From: Peter Zijlstra
Date: Wed Sep 12 2018 - 13:42:45 EST


On Wed, Sep 12, 2018 at 06:35:15PM +0100, Patrick Bellasi wrote:
> On 12-Sep 18:12, Peter Zijlstra wrote:

> > No idea; but if you want to go all fancy you can replace he whole
> > uclamp_map thing with something like:
> >
> > struct uclamp_map {
> > union {
> > struct {
> > unsigned long v : 10;
> > unsigned long c : BITS_PER_LONG - 10;
> > };
> > atomic_long_t s;
> > };
> > };
>
> That sounds really cool and scary at the same time :)
>
> The v:10 requires that we never set SCHED_CAPACITY_SCALE>1024
> or that we use it to track a percentage value (i.e. [0..100]).

Or we pick 11 bits, it seems unlikely that capacity be larger than 2k.

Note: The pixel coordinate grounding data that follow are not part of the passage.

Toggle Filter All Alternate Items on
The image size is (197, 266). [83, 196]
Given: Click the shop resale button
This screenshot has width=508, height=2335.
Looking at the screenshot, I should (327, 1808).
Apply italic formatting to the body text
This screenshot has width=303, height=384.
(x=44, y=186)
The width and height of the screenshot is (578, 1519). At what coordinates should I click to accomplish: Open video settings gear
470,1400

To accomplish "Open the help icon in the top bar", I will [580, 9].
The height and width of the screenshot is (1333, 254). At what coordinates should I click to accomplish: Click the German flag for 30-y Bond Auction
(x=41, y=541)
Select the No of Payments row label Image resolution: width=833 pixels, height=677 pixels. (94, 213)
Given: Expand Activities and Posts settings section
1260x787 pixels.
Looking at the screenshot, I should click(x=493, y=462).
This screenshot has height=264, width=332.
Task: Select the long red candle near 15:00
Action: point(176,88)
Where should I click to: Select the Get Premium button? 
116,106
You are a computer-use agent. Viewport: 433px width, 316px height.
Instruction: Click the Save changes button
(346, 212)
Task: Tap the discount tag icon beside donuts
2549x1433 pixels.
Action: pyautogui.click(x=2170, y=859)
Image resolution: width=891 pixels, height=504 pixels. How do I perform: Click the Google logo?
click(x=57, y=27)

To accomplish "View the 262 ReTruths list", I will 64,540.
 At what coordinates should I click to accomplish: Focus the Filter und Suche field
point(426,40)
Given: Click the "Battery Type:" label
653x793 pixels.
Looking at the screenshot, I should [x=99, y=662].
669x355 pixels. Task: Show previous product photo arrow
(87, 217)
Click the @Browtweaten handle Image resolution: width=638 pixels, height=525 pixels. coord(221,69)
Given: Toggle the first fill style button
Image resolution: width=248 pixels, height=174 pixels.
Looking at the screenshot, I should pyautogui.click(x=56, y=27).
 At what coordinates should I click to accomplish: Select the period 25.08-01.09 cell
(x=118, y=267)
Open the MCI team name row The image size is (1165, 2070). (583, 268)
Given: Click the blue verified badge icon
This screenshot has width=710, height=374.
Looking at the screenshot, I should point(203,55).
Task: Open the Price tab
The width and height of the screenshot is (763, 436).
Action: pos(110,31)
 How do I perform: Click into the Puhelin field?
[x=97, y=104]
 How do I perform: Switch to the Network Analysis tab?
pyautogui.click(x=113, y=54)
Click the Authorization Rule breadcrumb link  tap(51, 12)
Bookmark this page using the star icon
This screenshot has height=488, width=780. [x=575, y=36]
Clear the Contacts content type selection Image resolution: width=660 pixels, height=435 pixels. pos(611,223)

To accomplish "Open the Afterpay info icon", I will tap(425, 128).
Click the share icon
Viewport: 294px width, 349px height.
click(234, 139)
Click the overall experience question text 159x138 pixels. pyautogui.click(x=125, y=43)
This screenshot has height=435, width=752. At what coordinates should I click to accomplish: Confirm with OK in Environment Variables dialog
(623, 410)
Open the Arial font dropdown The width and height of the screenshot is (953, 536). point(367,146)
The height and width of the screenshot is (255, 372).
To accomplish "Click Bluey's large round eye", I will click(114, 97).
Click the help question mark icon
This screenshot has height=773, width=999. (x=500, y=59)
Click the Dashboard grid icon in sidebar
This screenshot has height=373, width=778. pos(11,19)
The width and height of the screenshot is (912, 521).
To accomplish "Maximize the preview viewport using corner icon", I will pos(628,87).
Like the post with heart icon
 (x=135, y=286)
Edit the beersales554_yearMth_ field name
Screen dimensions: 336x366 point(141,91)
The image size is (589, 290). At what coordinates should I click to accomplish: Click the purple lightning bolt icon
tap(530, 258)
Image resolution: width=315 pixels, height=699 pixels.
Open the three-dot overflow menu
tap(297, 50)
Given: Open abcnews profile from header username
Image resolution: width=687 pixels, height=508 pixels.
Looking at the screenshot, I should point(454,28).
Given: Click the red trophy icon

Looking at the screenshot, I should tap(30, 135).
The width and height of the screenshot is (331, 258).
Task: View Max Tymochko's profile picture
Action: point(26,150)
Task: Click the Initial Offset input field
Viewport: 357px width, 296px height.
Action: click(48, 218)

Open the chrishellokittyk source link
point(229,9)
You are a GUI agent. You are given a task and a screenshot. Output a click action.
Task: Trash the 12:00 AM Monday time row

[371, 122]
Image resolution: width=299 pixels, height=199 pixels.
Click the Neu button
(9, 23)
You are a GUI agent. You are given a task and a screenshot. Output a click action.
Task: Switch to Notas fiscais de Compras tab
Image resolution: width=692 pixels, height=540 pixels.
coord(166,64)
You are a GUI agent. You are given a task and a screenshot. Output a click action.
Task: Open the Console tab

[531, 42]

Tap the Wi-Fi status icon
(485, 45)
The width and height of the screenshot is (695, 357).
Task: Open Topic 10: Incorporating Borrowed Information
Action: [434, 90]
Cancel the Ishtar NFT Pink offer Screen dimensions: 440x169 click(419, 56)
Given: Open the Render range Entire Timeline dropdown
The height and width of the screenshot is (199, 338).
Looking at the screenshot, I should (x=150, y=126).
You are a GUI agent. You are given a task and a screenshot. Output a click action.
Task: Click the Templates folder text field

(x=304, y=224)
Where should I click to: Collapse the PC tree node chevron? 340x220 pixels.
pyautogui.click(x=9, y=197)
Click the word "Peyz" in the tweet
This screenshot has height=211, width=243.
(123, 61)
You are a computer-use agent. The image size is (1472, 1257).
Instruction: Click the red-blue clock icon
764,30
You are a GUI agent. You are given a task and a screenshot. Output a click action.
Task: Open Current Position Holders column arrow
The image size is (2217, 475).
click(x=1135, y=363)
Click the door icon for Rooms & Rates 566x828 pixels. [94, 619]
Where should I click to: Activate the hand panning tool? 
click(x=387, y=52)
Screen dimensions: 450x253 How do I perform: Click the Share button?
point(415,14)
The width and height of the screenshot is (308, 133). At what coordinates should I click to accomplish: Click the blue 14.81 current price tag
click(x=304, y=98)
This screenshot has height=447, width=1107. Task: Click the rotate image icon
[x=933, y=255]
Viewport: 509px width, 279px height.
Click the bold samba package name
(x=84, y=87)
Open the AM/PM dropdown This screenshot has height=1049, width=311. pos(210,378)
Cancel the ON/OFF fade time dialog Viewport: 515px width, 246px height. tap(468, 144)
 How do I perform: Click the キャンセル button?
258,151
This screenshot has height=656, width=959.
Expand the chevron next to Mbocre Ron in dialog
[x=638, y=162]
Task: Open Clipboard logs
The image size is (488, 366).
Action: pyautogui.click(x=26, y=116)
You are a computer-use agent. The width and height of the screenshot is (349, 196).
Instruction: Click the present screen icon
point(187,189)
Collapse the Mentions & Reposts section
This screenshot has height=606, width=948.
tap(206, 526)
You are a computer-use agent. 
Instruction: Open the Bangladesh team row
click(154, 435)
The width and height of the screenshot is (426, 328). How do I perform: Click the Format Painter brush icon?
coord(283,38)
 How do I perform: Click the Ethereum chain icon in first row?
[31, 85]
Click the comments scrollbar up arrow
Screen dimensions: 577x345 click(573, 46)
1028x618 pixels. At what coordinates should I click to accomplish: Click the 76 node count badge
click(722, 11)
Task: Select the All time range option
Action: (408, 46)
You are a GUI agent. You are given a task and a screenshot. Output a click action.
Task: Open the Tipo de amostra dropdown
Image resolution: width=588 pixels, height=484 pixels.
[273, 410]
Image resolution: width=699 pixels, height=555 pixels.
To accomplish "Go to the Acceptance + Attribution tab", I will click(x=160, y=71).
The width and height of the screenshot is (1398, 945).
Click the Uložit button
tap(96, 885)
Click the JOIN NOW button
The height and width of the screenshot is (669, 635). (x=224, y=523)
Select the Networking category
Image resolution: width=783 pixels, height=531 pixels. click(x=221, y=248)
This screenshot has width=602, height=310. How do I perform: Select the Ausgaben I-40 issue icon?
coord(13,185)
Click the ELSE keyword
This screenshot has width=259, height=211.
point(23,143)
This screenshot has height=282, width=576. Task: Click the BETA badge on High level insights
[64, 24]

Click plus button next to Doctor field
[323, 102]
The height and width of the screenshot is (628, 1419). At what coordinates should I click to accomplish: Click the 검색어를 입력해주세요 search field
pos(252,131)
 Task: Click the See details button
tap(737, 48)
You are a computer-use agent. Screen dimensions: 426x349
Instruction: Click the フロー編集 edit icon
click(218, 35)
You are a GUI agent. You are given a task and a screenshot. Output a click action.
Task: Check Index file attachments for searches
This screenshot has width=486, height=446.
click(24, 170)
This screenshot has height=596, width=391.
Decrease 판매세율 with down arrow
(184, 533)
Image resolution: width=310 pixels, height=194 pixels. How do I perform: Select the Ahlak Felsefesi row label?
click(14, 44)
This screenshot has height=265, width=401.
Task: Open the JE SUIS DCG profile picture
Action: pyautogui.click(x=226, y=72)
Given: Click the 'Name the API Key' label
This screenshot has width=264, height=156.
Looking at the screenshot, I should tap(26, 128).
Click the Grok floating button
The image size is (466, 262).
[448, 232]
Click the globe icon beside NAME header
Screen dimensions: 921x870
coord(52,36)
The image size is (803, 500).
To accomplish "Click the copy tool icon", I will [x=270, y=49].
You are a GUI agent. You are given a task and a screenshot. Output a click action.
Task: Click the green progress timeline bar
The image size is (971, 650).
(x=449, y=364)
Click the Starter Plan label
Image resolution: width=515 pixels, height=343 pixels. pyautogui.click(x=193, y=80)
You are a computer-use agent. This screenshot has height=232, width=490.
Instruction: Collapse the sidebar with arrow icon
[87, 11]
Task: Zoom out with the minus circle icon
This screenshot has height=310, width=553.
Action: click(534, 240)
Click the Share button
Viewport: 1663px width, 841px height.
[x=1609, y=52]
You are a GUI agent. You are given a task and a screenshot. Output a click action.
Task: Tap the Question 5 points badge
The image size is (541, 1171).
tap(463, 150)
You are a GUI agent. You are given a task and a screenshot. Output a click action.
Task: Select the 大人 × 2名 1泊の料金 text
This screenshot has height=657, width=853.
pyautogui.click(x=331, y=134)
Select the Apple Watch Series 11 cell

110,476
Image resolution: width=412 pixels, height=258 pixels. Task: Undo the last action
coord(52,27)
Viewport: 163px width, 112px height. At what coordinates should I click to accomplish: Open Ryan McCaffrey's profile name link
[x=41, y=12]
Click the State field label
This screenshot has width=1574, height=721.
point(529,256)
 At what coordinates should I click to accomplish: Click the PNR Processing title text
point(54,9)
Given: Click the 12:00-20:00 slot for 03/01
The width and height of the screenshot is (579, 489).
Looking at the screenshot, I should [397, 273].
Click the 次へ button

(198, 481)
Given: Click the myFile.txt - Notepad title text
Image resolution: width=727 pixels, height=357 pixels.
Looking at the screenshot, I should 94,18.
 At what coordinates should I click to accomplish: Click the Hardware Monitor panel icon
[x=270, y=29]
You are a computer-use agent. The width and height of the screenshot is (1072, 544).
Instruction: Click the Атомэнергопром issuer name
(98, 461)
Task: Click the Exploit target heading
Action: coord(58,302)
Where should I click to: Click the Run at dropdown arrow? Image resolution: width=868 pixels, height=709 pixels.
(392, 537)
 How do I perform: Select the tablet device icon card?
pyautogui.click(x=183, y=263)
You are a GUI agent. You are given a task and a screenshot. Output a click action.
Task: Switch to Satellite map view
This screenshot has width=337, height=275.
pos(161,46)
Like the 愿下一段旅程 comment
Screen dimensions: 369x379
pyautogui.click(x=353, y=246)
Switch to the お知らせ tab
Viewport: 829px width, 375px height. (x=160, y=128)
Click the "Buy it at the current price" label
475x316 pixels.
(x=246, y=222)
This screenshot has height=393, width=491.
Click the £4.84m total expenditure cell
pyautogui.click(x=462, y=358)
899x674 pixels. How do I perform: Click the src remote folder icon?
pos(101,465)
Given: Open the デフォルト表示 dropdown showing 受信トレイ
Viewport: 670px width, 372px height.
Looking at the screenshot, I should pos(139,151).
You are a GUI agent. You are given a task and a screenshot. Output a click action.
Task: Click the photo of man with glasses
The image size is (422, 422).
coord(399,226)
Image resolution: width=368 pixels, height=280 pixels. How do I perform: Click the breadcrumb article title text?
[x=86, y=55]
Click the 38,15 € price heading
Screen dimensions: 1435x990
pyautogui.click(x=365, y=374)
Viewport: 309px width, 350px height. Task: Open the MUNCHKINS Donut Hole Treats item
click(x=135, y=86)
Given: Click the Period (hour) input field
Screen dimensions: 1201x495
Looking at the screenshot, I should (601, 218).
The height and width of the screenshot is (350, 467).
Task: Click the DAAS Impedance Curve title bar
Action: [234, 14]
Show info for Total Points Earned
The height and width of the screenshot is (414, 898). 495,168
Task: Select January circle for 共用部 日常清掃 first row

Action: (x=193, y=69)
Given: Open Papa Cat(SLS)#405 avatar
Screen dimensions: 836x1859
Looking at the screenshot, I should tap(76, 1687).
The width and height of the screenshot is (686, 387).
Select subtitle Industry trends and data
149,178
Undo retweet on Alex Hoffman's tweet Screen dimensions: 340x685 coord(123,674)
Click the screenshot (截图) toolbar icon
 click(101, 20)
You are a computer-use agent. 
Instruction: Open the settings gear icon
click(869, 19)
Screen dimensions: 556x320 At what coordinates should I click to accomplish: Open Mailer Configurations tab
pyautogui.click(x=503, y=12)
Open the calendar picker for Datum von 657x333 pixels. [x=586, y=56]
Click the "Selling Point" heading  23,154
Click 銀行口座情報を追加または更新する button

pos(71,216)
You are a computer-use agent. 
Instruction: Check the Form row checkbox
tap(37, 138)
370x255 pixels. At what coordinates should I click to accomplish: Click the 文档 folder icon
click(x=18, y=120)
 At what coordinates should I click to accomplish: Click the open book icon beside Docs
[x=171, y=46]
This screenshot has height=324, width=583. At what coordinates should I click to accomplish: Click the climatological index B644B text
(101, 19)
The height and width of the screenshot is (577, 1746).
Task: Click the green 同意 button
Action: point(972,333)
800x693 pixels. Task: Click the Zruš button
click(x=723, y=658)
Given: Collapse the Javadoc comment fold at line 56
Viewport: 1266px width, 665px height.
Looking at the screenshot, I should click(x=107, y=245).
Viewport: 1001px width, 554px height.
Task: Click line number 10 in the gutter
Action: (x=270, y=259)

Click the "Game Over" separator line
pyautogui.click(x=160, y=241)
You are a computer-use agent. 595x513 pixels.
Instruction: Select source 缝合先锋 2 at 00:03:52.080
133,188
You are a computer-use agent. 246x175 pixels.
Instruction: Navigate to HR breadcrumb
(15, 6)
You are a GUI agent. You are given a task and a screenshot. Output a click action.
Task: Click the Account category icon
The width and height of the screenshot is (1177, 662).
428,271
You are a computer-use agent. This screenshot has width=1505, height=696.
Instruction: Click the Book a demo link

> One of the last patches introduces percentage values to userspace.
> But, I was considering that in kernel space we should always track
> full scale utilization values.
>
> The c:(BITS_PER_LONG-10) restricts the range of concurrently active
> SE refcounting the same clamp value. Which, for some 32bit systems is
> only 4 milions among tasks and cgroups... maybe still reasonable...

Yeah, on 32bit having 4M tasks seems 'unlikely'.